The WebScaleSQL branch of MySQL built by Facebook, Google, LinkedIn, and Twitter is about to get an upgrade. Facebook broke the news on Monday while announcing it’s taking a memcached tool open source and spearheading a new TODO group aimed at promoting open-source development.

Introduced to the world in March, WebScaleSQL is an open-source, Web-scale branch on top of Oracle’s publicly available MySQL Community Edition. The brand was developed by partners Facebook, Google, LinkedIn, and Twitter, all of which are big users of MySQL and all of which had been struggling with scaling the open-source database for their massive, Web-scale needs.

WebScaleSQL is distributed on Github as a set of patches on top of Oracle’s publicly available MySQL Community release. Features include a super read-only tool and the ability to specify sub-second client timeouts, buffer pool flushing improvements, optimizations to certain query types, and support for non-uniform memory architecture (NUMA) interleave policies.

[Want more on WebScaleSQL? Read Facebook Debuts Web-Scale Variant Of MySQL.]

The WebScaleSQL release to be available later this week will upgrade an existing Global Transaction ID feature in MySQL 5.6 that isn’t living up to Web-scale needs for replication and high availability at scale, according to Jay Parikh, VP of infrastructure engineering at Facebook.

“Global Transaction ID is a base feature, but we found, as we were trying to run it at Facebook, that there were several things that weren’t worked out in terms of being able to run it at the kind of scale that the [WebScaleSQL partners] run at,” said Parikh. “We’ve worked on bug fixes, making it faster, and making it more operationally sane to run at scale.”
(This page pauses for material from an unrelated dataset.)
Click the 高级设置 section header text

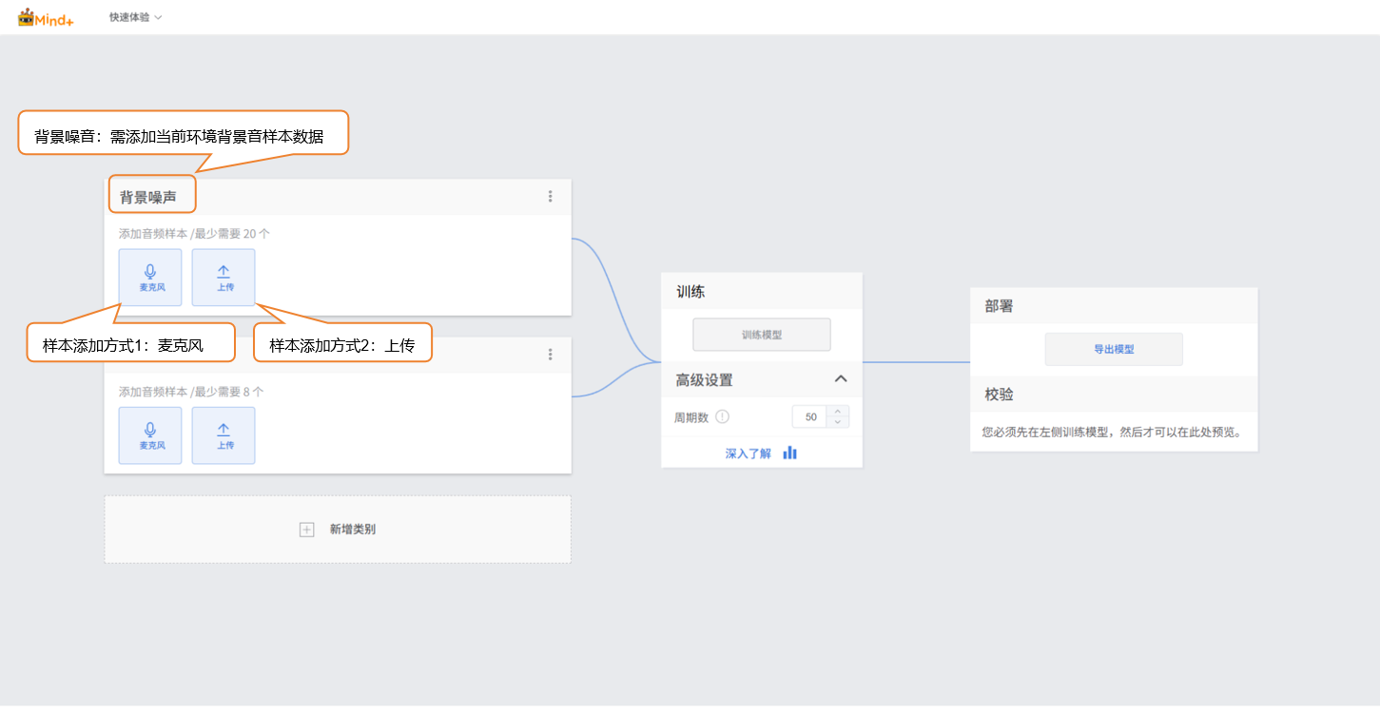coord(704,380)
Facebook also announced that it is taking a memcached tool it developed called mcrouter into open source. Mcrouter is a memcached protocol router that Facebook uses to handle “all traffic to, from, and between thousands of cache servers across dozens of clusters distributed in Facebook data centers around the world,” according to a statement from the company. The tool is able to handle nearly 5 billion requests per second at peak loads, according to Facebook.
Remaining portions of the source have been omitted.